The story famously goes that Washington, DC became America’s capital thanks to a compromise between Alexander Hamilton and Thomas Jefferson. Hamilton won the right for the federal government to assume the states’ Revolutionary War debts, which forever reshaped economic policy and the nature of American federalism. Jefferson won… a muggy spit of land for the White House. Not the art of the deal, that. (Though Hamilton’s establishment of federal credit later enabled Jefferson to negotiate the Louisiana Purchase, so maybe it wasn’t a total loss.)

Either way, Hamilton’s hoodwinking of Jefferson consigned countless politicians, lobbyists, consultants, and journalists to summers from hell. Right where they belong, I hear you say, and you’re right. Still, for those of us who happen to live here, it’s hard not to think we got screwed by yet another condescending New Yorker. On Wednesday, the heat index here topped out at 107. 107. For those unfamiliar with such balmy climes: you can’t do anything when it’s 107. You can’t take a walk when it’s 107. You can’t lie in a hammock when it’s 107. Even the best air conditioner turns into Sisyphus. Sit in front of an industrial-strength fan duck-taped to an ice block for three hours and your shirt will somehow still stick to your back.

For Washington’s hive of worker bees, this poses a grave problem. The federal government might have a reputation for laziness, but the real ethos around these parts is to work until you drop. A job in Washington is performative: people do them loudly, ostentatiously, then get off work and talk about nothing else. DC is the only place in the known universe where anyone ever introduces themselves this way: “Hi, I’m a lawyer.” Yet the heat makes any kind of work far more difficult. What’s a strong, independent, career-oriented girlboss to do? Or even a lowly scribe like myself? I never do my best writing in the summertime, the reason being that my brain is bubbling like a stew in a Dutch oven.

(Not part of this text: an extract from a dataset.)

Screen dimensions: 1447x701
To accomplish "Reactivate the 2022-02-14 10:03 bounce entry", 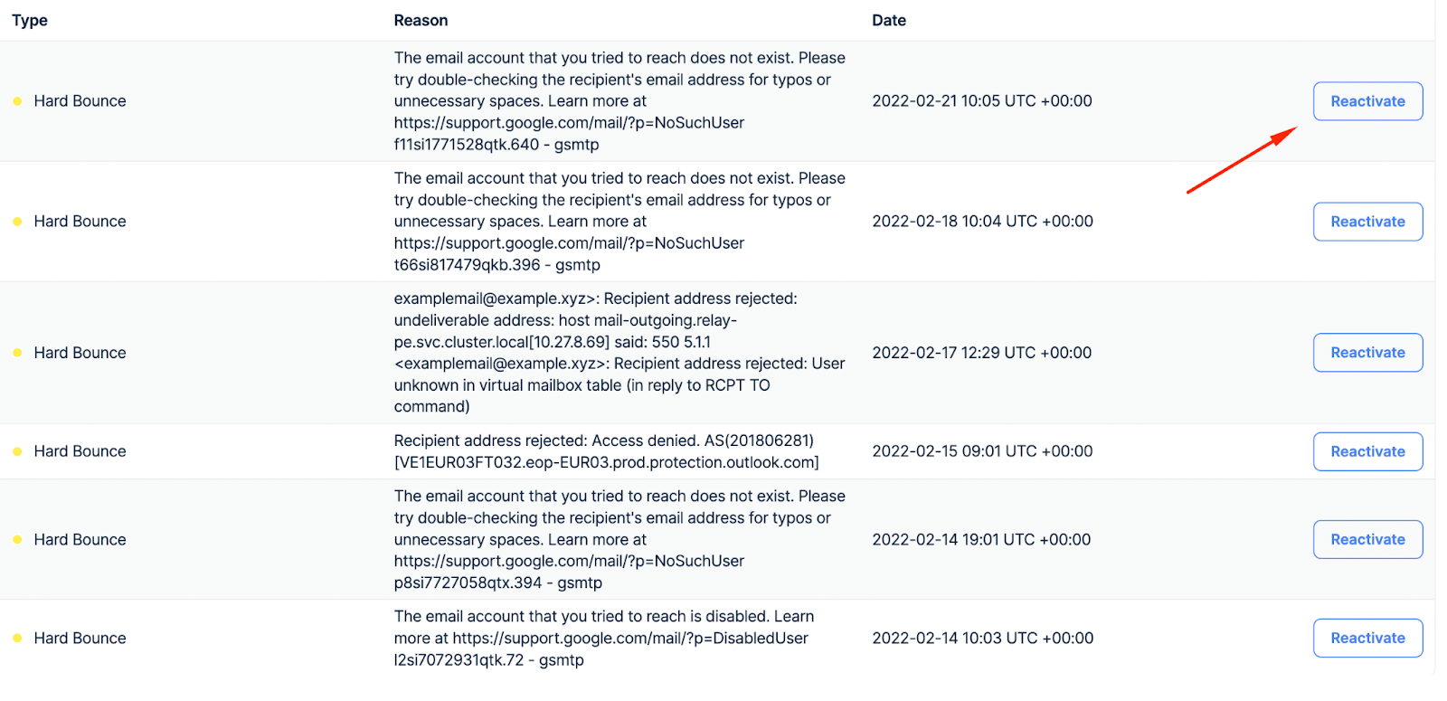I will [1367, 638].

Yet what I’ve come to accept over the years is that this is OK. The GDP will survive; so will everyone’s meticulously updated LinkedIn pages. The idea that man is mere homo economicus, that his great purpose in life is to hunch over a desk and feed the national output, is bullshit. Hard work has its place and there’s no justifying too much laziness. But maybe, in the dog days at least, it’s OK to be a little sluggish. The Europeans seem to have figured this out, dashing off every August to month-long holidays in the south of France. Some of them even take siestas, lucky as they are.

Maybe it’s time for us sweltering Yanks to take a cue. Because few things in the dog days are more refreshing than a lie-down after lunch. Same with a quintessentially European afternoon trip to the pub. The dim lighting contrasts refreshingly with the solar apocalypse raging outside and the beer quenches your thirst. Plus your mind is already gooey from the heat. Nothing to do but drink up and feed the mental haze.

In a recent essay here at The Spectator, Francesca Peacock argued it was time to rediscover indolence as a virtue. And while I’m not advocating we spend every August play-acting The Sun Also Rises (though I’m also not not advocating it), a little summertime aimlessness might do us some good. As I write this, it’s broiling hot outside and a woman just jogged past my window. I’ll be in the basement with a cold one and my chair reclined back as far as it will go.